In the inner ear, the spiral ganglion neurons serve the important function of conveying electric signals to the brain (9). Inflammation may also damage the spiral ganglion neurons (SGN) of the inner ear through the round window membrane and cause SNHL (10). In addition, Schachtele et al (1) have reported that cochlear SGN apoptosis occurred in neonatal mice with murine (m) CMV infection, leading to SNHL. However, the mechanisms underlying the induction of this apoptotic process of SGN have remained elusive.

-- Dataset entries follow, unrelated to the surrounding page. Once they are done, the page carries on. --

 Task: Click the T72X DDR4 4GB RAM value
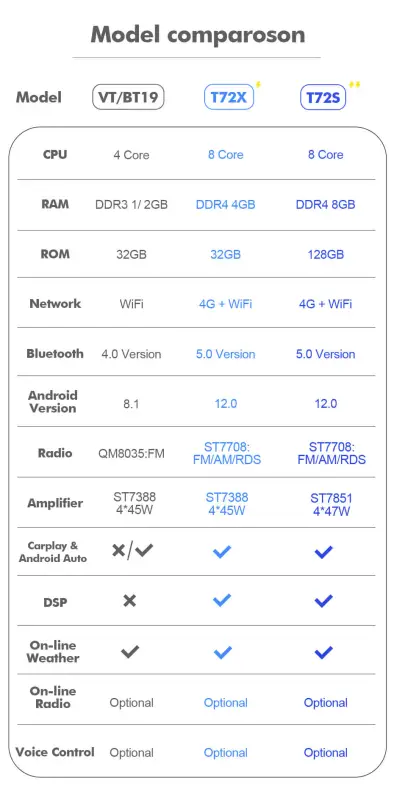click(x=226, y=205)
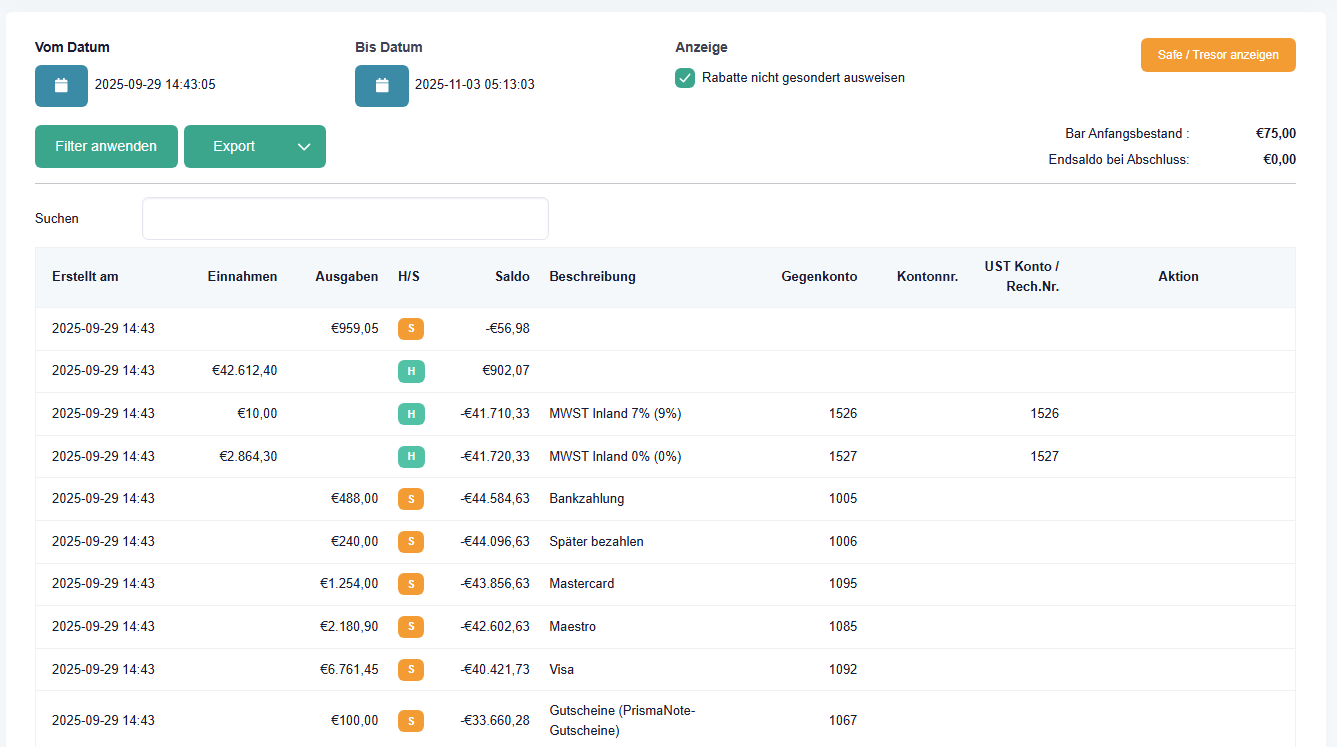This screenshot has height=747, width=1337.
Task: Click the H badge on the MWST Inland 7% row
Action: pyautogui.click(x=411, y=414)
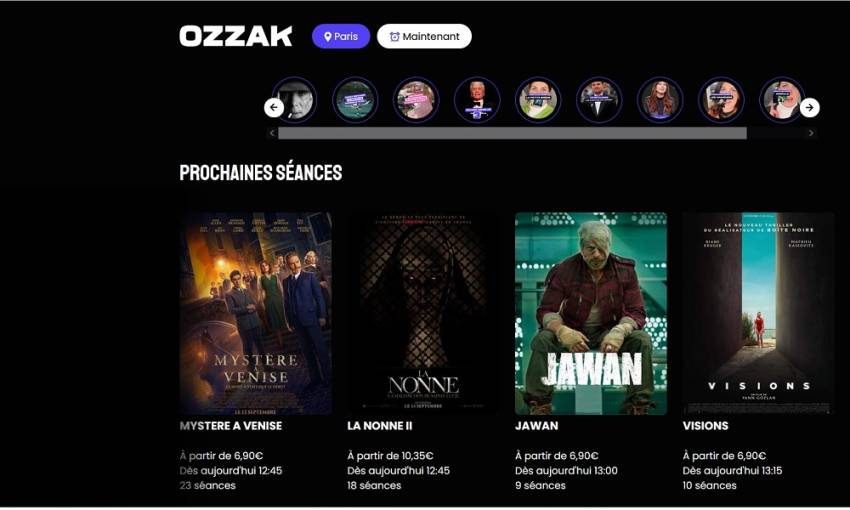The height and width of the screenshot is (510, 850).
Task: Click the horizontal scrollbar thumb under the stories
Action: tap(512, 133)
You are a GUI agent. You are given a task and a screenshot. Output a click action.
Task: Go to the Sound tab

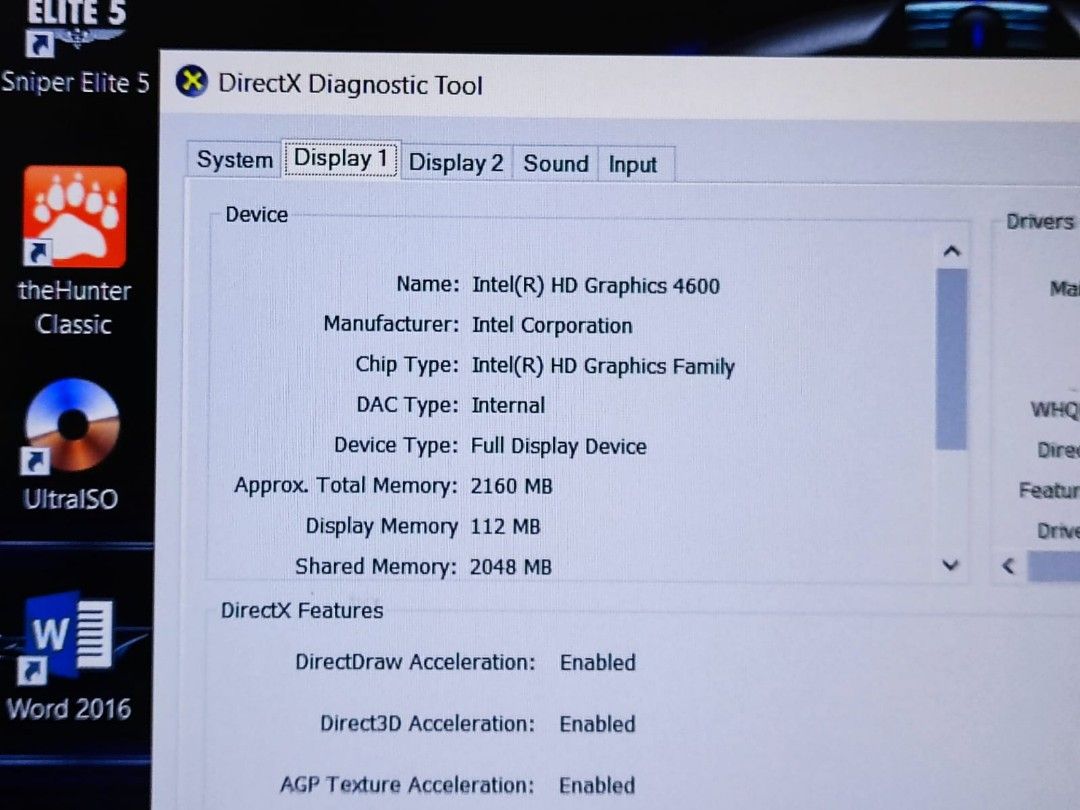click(x=556, y=164)
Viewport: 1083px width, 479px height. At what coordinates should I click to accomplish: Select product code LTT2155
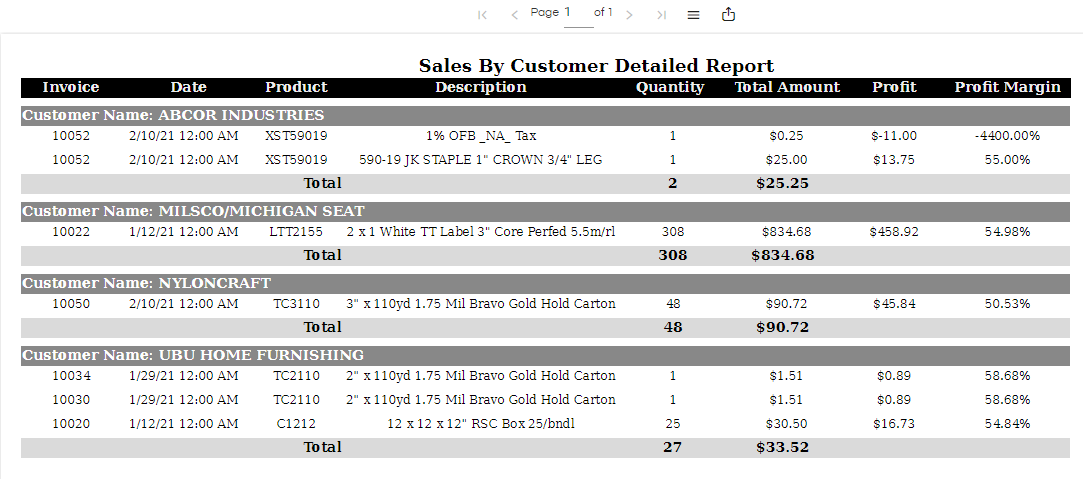pos(296,232)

Studies on viral brain infection in adult and neonatal mice suggest that recruitment of neutrophils and macrophages is the primary innate defense mechanism against CMV (11). However, these immune cells may also be harmful to the inner ear by production of reactive oxygen species (ROS) (1). Substantial evidence has suggested that ROS has an important role in the pathogenesis of inflammation and tissue injury (12,13).
Intracellular ROS generation may induce the activation of the nucleotide-binding oligomerization domain-like receptor protein 3 (NLRP3) inflammasome in response to a variety of cellular stressors (14). The NLRP3 inflammasome acts as a molecular platform through inducing the maturation of pro-inflammatory cytokines, including IL-1β and IL-18 (15,16). A number of studies have indicated that the NLRP3 inflammasome, which consists of NLRP3, apoptosis-associated speck-like protein containing a carboxy-terminal caspase recruitment domain (ASC) and caspase-1, is associated with cell dysfunction. It has been demonstrated that NLRP3 inflammasome activation is critical for the cell damage under various circumstances (17). However, it has remained elusive whether CMV activates the NLRP3 inflammasome through ROS in the whole inner ear and SGN.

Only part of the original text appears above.